The first trial of a procedure which selects IVF embryos with the best chance of developing into healthy babies was presented last week at the American Society for Reproductive Medicine conference in San Francisco. Dr Dagan Wells and colleagues at Oxford University, UK screened embryos for 23 women before implantation and showed a much improved success rate of IVF; 18 out of the 23 women have either already given birth or have passed the point in pregnancy at which miscarriages typically occur.
The embryo quality test, which uses a technique called comparative genomic hybridisation (CGH), means embryos' chromosomes can be more comprehensively screened for abnormalities. This is not the first pre-implantation genetic test to be developed but Dr Wells' test screens embryos at a later stage of pregnancy (when the embryo is five days old and has more than 100 cells). This means that every chromosome pair in the embryo can be examined and, since more cells can be removed for analysis, it yields more accurate results.
The 78 per cent success rate reported by Dr Wells and colleagues is significantly better than the rate usually achieved (60 per cent) in a patient group like this who have all had unsuccessful IVF treatment previously and have an average age of 37. Following CGH screening, the implantation rate for each individual embryo is 62 per cent - the normal rate is 28 per cent. Dr Wells said, 'The pregnancy rates we've got so far are absolutely phenomenal. The probability that one embryo leads to a pregnancy is doubled. That means that you've got a much better chance of a pregnancy if you do a single embryo transfer.'
Dr Wells and colleagues are now ready to begin a larger scale trial in the UK and have applied for permission from the Human Fertilisation and Embryology Authority (HFEA, the fertility watchdog) to offer the test to patients at the Oxford Fertility Unit. It is anticipated that the test would add around £2000 to the present £4000 cost of IVF treatment.

_ENTRIES SUPPLIED:_
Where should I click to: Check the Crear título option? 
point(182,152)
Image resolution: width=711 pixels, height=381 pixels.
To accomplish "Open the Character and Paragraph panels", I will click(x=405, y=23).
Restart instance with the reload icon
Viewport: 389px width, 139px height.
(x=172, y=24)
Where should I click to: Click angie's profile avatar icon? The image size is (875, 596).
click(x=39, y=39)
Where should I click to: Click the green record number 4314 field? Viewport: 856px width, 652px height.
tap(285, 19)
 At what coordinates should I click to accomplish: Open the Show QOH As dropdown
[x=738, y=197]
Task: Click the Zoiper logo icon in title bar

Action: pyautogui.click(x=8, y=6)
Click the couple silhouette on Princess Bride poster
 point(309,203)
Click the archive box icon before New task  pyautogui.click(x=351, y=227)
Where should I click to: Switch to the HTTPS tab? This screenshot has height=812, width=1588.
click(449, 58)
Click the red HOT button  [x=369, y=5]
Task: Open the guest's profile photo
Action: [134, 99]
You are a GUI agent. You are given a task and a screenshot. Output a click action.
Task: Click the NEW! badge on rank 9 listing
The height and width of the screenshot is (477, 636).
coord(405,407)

==

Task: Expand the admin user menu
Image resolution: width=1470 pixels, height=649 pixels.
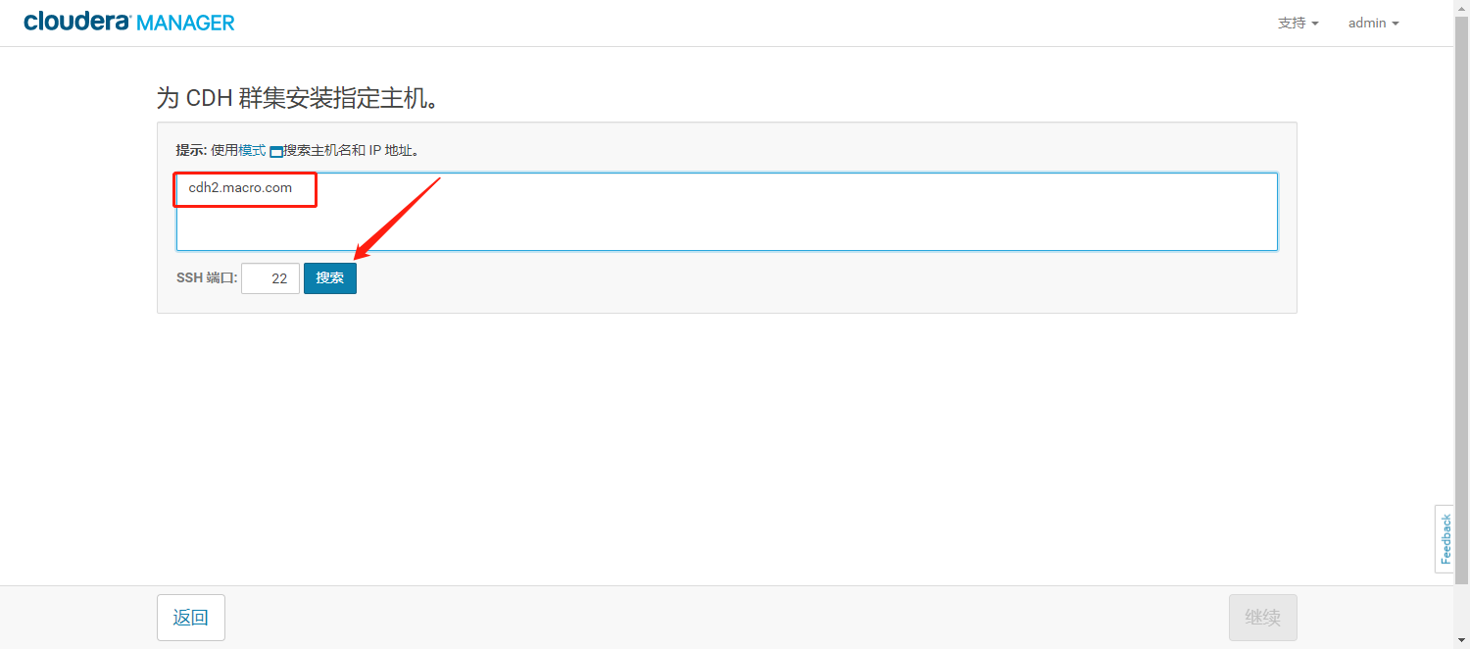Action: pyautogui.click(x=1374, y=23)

_PROBLEM DESCRIPTION:_ Please retype the part of the IVF embryo screening article between "The embryo quality" and "more accurate results.", inclusive. The listing isn't needed for this.

_EXERCISE RESPONSE:_
The embryo quality test, which uses a technique called comparative genomic hybridisation (CGH), means embryos' chromosomes can be more comprehensively screened for abnormalities. This is not the first pre-implantation genetic test to be developed but Dr Wells' test screens embryos at a later stage of pregnancy (when the embryo is five days old and has more than 100 cells). This means that every chromosome pair in the embryo can be examined and, since more cells can be removed for analysis, it yields more accurate results.